Произнеся про себя слово «телевизор», она оторопела: только сейчас Мэтти вспомнила, что это такое. Ящик с движущимися картинками внутри; они с Хезер смотрели по этому ящику мультики и смеялись.
Каждую субботу утром мама разрешала есть хлопья с маршмеллоу перед телевизором.
Стоило подумать о хлопьях с маршмеллоу, как Мэтти ощутила их вкус. Хлопья напоминали сладкую овсянку; они были мягкими и, размокнув в молоке, разваливались, а маршмеллоу были совсем не такими, как те, что она ела у костра, а маленькими и твердыми; они хрустели на зубах.

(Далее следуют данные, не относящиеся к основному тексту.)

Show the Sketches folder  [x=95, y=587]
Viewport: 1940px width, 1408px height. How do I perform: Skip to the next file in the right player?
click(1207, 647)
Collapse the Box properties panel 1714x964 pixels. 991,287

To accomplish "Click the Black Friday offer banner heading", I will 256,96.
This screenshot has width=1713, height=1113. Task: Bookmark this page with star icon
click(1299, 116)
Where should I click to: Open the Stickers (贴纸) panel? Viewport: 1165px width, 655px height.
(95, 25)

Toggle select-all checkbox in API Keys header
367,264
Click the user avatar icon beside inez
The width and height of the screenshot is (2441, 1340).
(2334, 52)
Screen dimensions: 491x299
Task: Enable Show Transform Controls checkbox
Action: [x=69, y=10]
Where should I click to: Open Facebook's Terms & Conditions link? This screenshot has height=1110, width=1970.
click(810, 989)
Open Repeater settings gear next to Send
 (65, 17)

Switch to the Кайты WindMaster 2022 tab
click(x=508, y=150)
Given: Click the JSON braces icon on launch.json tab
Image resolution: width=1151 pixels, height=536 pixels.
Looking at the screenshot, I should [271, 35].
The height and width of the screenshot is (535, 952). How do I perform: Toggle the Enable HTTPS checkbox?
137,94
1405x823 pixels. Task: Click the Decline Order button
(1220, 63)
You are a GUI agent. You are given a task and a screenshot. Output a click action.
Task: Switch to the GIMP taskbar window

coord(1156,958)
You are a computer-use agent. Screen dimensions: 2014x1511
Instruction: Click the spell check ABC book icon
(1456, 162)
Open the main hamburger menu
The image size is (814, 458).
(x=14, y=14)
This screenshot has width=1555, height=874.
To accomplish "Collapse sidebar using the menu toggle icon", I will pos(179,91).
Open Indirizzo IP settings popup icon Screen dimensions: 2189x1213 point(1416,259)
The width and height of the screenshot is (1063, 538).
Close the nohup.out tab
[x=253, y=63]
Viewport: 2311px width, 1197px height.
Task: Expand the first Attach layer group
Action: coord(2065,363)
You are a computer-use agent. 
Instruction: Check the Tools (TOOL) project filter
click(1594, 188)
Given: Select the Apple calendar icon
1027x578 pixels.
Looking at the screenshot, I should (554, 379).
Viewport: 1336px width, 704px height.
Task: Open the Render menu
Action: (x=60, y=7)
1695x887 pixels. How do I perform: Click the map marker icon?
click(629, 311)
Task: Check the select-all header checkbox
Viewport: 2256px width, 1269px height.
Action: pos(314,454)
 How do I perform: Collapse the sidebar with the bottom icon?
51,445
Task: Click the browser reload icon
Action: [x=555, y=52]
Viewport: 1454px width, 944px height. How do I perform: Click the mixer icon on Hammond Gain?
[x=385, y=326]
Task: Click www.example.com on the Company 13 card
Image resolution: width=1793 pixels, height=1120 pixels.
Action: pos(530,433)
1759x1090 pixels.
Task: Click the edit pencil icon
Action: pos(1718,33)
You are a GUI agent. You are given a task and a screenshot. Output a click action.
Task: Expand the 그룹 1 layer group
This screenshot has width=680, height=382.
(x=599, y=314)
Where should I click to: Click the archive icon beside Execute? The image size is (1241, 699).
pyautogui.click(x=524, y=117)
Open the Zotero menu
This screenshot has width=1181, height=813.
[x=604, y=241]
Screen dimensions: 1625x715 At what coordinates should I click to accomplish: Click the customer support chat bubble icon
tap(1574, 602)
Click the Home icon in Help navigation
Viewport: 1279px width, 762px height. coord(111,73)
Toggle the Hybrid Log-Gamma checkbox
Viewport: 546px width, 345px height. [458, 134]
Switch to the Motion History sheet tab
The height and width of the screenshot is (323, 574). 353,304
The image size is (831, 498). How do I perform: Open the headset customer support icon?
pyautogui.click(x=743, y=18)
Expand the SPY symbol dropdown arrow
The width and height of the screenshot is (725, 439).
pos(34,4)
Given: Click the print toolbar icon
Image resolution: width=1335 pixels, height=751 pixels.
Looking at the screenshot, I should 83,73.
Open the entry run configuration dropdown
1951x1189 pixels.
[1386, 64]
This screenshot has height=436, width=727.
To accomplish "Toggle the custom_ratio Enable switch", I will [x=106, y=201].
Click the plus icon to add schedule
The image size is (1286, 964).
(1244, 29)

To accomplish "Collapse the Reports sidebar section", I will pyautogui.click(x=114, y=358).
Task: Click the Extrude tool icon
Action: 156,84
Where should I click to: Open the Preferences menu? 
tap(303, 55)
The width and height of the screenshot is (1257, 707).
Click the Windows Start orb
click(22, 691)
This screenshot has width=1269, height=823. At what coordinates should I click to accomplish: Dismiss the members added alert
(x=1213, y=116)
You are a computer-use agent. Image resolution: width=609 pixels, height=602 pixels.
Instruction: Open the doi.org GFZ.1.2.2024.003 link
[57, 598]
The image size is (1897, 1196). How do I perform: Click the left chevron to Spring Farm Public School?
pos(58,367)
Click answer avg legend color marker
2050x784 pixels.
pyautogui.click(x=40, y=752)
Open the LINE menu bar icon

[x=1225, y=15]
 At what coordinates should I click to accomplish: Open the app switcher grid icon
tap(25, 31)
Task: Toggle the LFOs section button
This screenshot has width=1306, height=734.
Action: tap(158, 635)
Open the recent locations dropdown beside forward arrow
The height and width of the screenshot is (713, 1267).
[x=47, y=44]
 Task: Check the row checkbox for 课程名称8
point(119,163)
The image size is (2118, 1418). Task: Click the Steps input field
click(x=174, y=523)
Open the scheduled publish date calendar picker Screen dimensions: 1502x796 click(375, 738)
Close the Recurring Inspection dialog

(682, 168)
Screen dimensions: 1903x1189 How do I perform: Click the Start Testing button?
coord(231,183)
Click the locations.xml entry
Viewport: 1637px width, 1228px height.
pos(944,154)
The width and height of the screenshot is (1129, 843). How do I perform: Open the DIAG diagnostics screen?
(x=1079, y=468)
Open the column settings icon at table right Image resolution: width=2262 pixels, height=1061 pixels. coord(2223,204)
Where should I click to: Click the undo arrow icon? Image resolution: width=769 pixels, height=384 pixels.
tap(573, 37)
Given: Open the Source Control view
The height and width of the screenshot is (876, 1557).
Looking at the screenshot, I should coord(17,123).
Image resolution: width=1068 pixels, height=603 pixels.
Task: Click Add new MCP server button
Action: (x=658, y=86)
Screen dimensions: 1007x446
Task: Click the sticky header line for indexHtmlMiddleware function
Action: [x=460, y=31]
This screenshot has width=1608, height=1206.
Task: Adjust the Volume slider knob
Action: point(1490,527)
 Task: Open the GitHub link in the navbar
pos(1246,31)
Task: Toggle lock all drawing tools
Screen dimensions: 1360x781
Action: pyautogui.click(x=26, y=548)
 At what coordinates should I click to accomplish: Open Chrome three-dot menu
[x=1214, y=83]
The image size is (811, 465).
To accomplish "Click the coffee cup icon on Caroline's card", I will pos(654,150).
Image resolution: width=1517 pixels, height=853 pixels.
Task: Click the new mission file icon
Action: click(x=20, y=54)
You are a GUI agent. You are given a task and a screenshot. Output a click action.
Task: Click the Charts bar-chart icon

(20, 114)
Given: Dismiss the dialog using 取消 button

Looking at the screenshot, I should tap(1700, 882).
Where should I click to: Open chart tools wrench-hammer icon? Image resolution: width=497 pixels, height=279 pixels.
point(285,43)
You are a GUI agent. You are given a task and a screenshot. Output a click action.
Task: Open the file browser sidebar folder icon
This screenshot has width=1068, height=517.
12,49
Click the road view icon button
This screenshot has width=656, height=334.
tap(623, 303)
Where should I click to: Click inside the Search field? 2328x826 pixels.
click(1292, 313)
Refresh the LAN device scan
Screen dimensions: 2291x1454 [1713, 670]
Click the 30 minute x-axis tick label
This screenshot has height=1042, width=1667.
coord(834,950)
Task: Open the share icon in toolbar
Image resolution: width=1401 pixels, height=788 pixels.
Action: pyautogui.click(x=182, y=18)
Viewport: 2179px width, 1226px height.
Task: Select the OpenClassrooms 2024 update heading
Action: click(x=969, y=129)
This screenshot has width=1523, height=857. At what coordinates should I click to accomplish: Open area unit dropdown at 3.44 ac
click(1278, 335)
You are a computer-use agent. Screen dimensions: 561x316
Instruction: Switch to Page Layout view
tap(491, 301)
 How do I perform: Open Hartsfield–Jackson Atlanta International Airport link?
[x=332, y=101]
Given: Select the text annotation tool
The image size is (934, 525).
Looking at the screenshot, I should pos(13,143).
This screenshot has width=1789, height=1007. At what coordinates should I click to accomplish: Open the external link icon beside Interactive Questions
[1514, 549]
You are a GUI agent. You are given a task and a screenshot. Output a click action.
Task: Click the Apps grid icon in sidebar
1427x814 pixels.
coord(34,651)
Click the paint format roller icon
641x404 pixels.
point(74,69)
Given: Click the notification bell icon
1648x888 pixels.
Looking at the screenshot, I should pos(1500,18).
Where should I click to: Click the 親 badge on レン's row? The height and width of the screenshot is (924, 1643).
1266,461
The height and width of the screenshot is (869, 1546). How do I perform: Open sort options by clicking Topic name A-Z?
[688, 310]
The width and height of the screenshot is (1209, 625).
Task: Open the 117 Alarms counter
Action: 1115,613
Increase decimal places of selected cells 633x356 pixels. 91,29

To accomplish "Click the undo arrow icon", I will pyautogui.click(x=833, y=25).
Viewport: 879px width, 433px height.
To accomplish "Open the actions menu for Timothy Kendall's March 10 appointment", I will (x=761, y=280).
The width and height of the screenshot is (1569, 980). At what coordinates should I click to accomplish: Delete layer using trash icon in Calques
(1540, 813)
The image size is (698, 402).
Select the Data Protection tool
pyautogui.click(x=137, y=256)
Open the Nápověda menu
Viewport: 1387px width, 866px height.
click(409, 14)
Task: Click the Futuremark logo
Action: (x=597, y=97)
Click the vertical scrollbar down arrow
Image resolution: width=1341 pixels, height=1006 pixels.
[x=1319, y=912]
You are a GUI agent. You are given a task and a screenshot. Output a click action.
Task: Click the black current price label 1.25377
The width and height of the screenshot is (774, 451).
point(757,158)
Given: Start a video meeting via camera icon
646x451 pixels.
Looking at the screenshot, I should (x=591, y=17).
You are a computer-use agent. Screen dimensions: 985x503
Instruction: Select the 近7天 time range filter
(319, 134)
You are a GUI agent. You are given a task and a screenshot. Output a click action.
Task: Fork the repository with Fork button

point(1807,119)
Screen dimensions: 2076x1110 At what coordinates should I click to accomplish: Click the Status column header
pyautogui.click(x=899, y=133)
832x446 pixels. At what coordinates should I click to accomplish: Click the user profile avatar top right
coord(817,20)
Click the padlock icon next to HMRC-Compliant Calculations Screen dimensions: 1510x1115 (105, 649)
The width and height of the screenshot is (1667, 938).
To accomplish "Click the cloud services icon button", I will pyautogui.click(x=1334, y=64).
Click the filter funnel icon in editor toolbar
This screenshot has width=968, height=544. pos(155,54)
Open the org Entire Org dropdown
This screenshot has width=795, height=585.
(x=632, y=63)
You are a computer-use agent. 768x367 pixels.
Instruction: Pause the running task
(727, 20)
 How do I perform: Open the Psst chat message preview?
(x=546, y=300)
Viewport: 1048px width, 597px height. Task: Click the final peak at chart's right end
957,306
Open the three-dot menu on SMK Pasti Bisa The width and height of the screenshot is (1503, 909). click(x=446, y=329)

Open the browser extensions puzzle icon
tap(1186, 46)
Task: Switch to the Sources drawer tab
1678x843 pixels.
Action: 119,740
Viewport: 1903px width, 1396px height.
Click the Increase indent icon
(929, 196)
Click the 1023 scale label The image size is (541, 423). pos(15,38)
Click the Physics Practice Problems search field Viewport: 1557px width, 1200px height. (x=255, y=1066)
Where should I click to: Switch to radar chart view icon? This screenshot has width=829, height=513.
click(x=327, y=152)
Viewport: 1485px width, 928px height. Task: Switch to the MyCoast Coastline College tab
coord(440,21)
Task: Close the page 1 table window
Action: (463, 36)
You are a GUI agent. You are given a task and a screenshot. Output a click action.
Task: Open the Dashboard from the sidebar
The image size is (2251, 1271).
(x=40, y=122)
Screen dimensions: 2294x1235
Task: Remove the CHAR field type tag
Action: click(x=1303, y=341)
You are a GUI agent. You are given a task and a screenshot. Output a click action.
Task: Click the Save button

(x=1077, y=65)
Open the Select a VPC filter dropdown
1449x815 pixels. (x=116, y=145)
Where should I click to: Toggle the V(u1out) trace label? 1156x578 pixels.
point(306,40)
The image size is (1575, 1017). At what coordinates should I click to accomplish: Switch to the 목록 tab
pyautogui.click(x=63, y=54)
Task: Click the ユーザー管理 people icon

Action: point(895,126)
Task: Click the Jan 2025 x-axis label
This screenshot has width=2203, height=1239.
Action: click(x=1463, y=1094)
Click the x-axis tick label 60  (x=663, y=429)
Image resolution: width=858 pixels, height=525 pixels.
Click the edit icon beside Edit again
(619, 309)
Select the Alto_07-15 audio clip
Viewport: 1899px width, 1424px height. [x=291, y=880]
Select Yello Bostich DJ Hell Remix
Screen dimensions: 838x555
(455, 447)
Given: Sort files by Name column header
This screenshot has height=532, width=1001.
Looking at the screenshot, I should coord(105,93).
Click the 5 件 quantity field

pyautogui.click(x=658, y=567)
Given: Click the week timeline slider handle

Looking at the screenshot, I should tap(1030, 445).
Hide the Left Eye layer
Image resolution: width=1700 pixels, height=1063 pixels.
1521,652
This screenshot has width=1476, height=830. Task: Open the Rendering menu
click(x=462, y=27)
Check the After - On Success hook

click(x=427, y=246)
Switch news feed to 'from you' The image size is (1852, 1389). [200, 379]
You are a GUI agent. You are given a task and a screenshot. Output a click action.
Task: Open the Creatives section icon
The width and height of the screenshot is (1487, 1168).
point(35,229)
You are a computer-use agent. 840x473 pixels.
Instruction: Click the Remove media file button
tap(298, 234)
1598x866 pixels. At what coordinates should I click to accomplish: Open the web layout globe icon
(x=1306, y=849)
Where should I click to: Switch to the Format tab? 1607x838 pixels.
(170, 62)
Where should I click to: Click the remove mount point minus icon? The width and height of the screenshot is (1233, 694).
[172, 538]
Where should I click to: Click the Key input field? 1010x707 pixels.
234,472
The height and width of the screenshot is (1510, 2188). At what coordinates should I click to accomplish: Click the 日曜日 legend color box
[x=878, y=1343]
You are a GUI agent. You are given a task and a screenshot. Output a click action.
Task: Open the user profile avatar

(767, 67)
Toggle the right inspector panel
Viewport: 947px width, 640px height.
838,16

Ей нравился этот необычный хруст, и она обычно припасала их на потом, дав поплавать в молоке и выбирая одни лишь хлопья.
Хлопья. Видишь, ты вспомнила, что ела раньше. Хлопья.
У двери стояла винтовка, самая огромная, какую Мэтти видела в жизни, с гигантским дулом. Бурундук мог бы забежать в это дуло и исчезнуть там навек.
Рядом стоял гигантский капкан, переливавшийся серебром в тусклом утреннем свете. Он скалил свои громадные блестящие зубы, те, что захлопывались, когда в капкан попадала лапа животного. Мэтти попятилась, не желая приближаться к страшному устройству, хотя то было закрыто.
Глаз опух еще больше, чем вчера, мешочек с жидкостью увеличился и затвердел. Ей страшно не нравилось, что она не видит одним глазом. Казалось, сбоку от слепого глаза что-то таится.
Сапоги Уильяма застучали по крыльцу. Он стряхнул снег, ударив ногами по стене хижины, а потом дверь открылась.
Он бросил груду дров у двери.
– Разведи огонь, Мэтти. Сегодня будет холодно. Лучше весь день поддерживать огонь в очаге.
Он снова закрыл дверь. Мэтти знала, что муж пошел в сарай за яйцами на завтрак. Услышала, как он насвистывает, и потрясенно замерла.